Per la recensione andate in fondo alla pagina, qui vi basta sapere che Blindur è il nome del duo composto da Massimo De Vita e Michelangelo Bencivenga ed è anche il titolo del loro primo disco. Arrivano da Napoli, ma ciò che davvero conta è che il loro esordio omonimo (uscito per La Tempesta Dischi) ci ha stuzzicati a tal punto da richiedere un approfondimento.

Partiamo da Blindur. E’ di Jònsi dei Sigur Rós il merito del vostro nome?

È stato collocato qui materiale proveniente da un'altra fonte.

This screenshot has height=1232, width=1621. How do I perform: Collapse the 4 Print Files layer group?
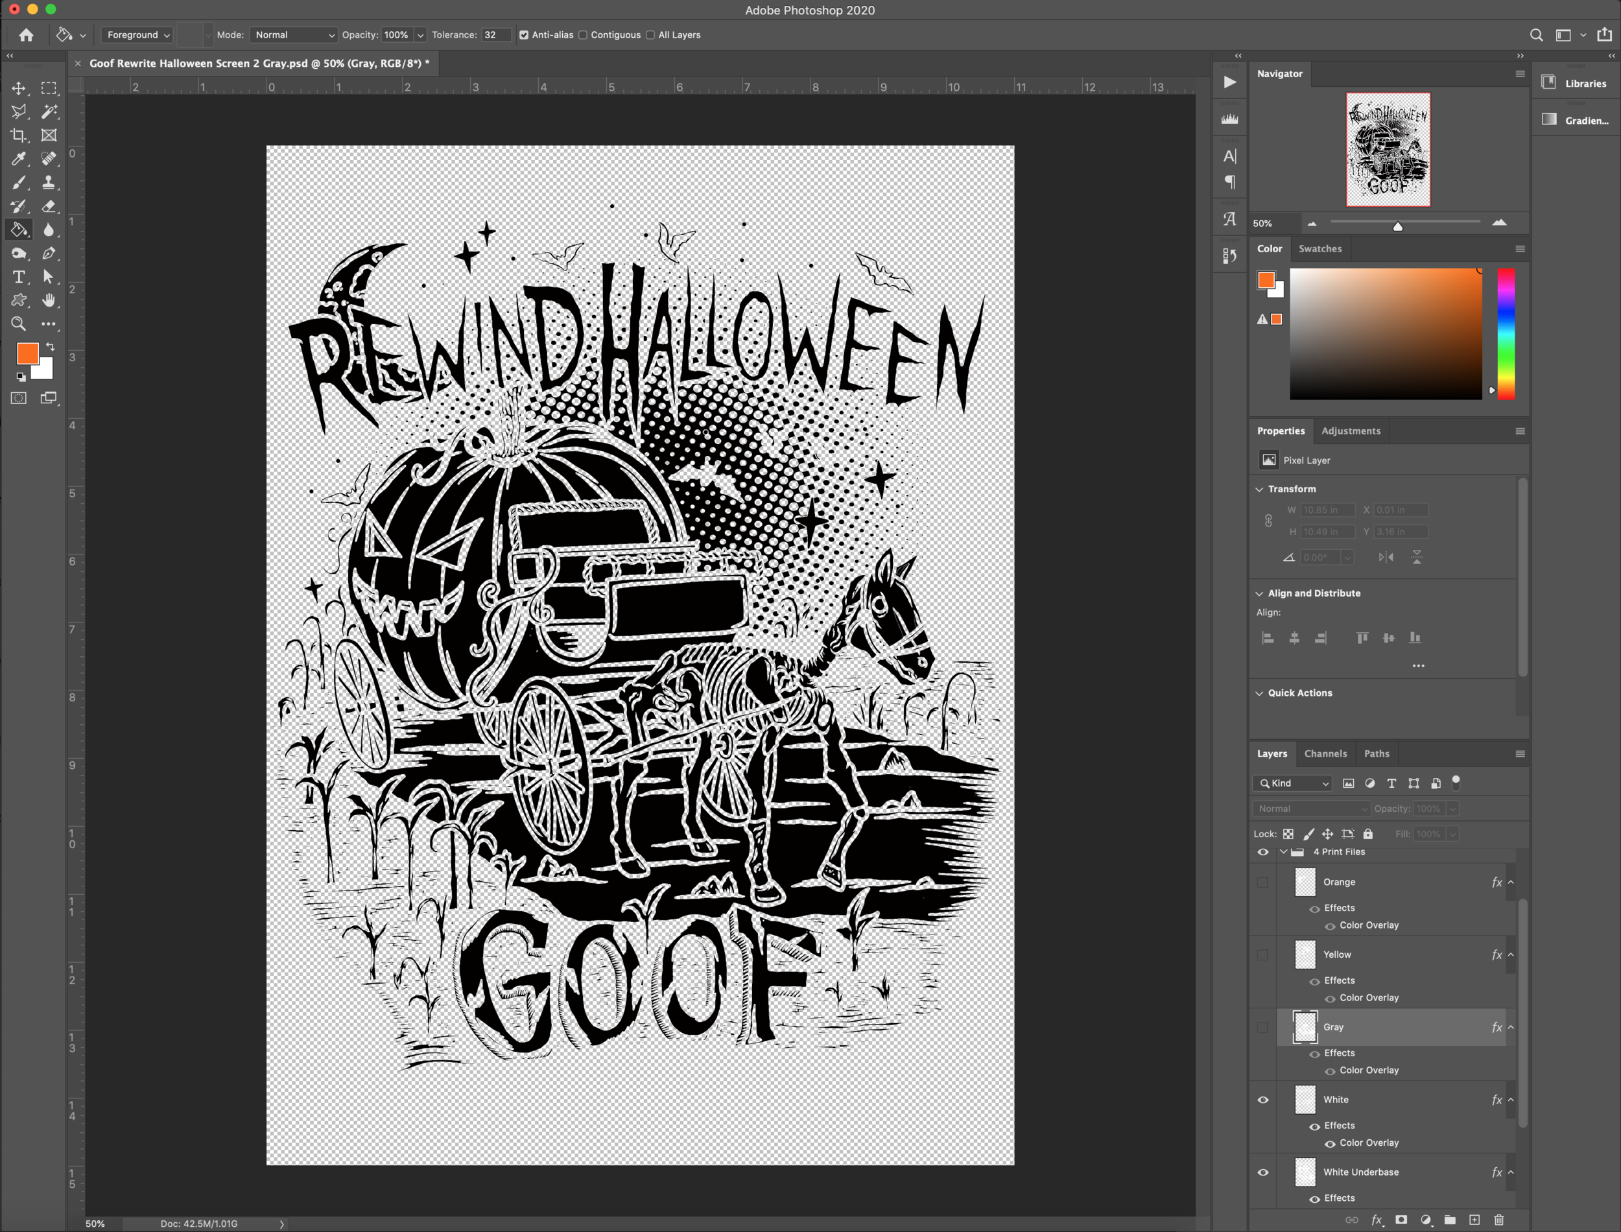1284,851
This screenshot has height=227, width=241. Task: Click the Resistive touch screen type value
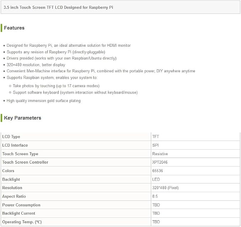pyautogui.click(x=160, y=154)
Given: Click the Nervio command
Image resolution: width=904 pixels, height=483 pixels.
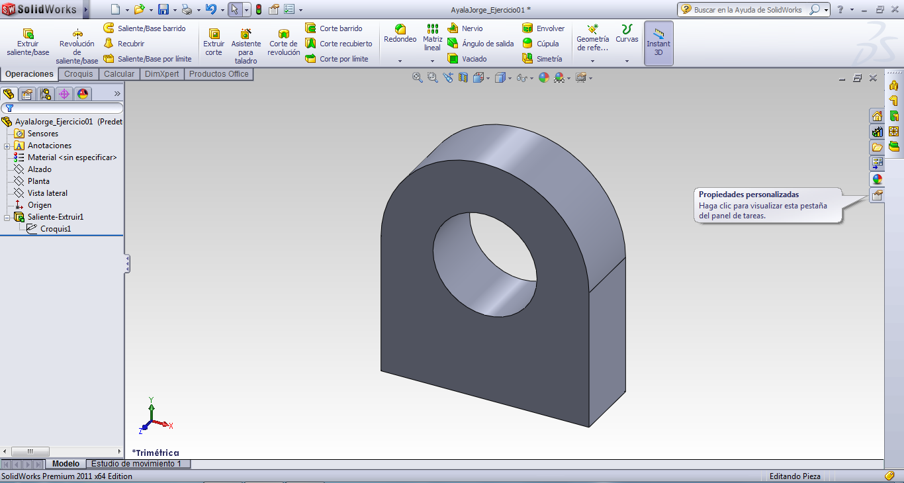Looking at the screenshot, I should [x=472, y=28].
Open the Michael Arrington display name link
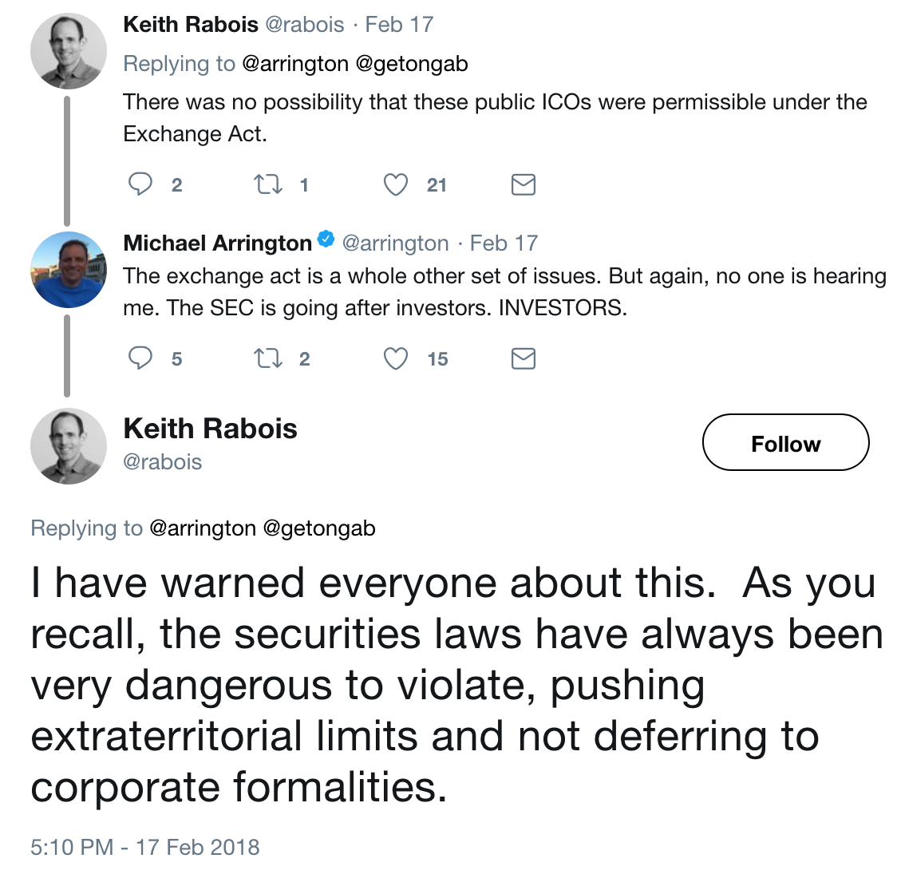The width and height of the screenshot is (897, 878). [217, 243]
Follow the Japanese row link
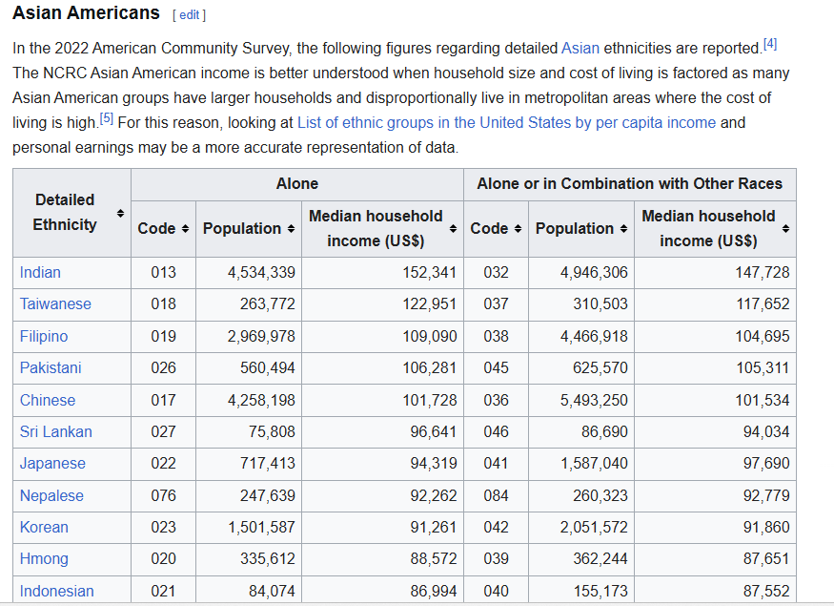The image size is (834, 606). click(x=52, y=464)
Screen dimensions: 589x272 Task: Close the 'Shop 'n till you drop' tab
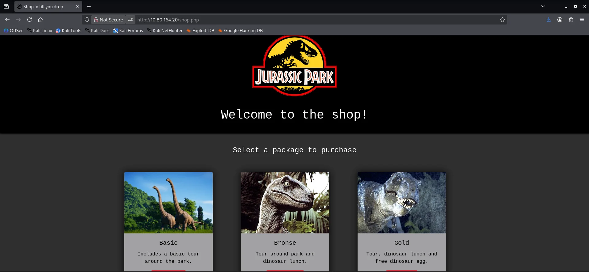77,6
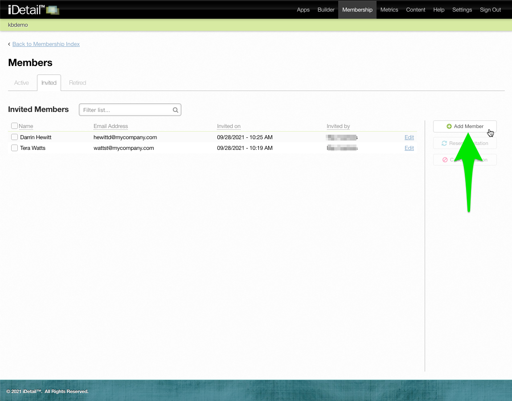Sign Out from the top navigation
The image size is (512, 401).
(x=490, y=10)
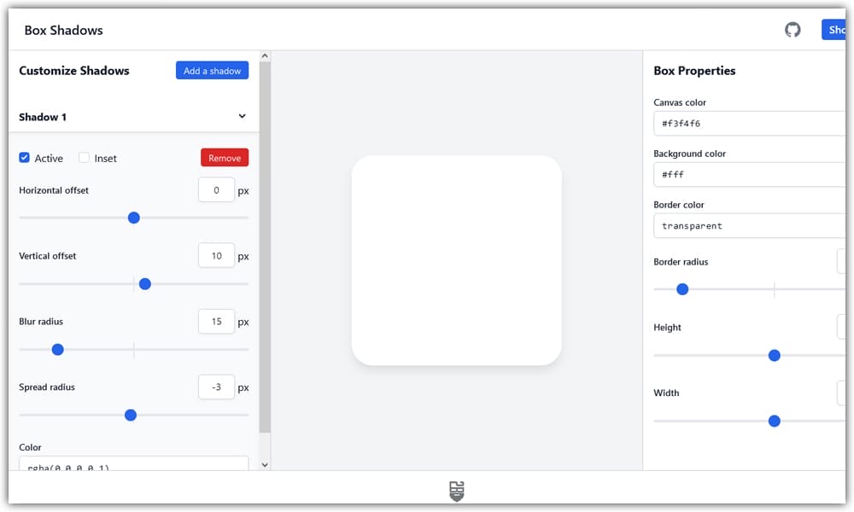The image size is (854, 512).
Task: Click the Box Shadows title in the header
Action: tap(63, 30)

Mi raccontate la storia?

«Le cose – spiega Massimo De Vita – sono andate così: dopo il concerto dei Sigur Rós a Roma nel luglio 2013, per tutta una serie di coincidenze fortunate, ho incontrato Jònsi. Avevo con me i loro dischi e, mentre li autografava, si è accorto della mia cecità e, essendo anche lui non vedente da un occhio, il discorso ha preso una piega tutta diversa, molto confidenziale e di un’umanità rara. Raccontai il fatto a Micki, ero naturalmente mezzo sconvolto, ed è stata sua l’idea di cercare la traduzione islandese di cieco, cioè blindur».

Ci sono diverse sfumature nel vostro suono. Voi vicino a quali artisti vi sentite più a vostro agio?

«Inutile dire che i Sigur Rós hanno un posto speciale nelle nostre preferenze, ma in ogni caso ci piacciono le cose più disparate: dai Pogues ai Local Natives, dai Lumineers ai Tre Allegri Ragazzi Morti, dai Great Lake Swimmers ai Múm, da Bon Iver agli Arcade Fire».

Sui testi è stato fatto un lavoro eccellente. Ascoltando le vostre canzoni sembra vi venga facile parlare della vostra generazione. E’ veramente così?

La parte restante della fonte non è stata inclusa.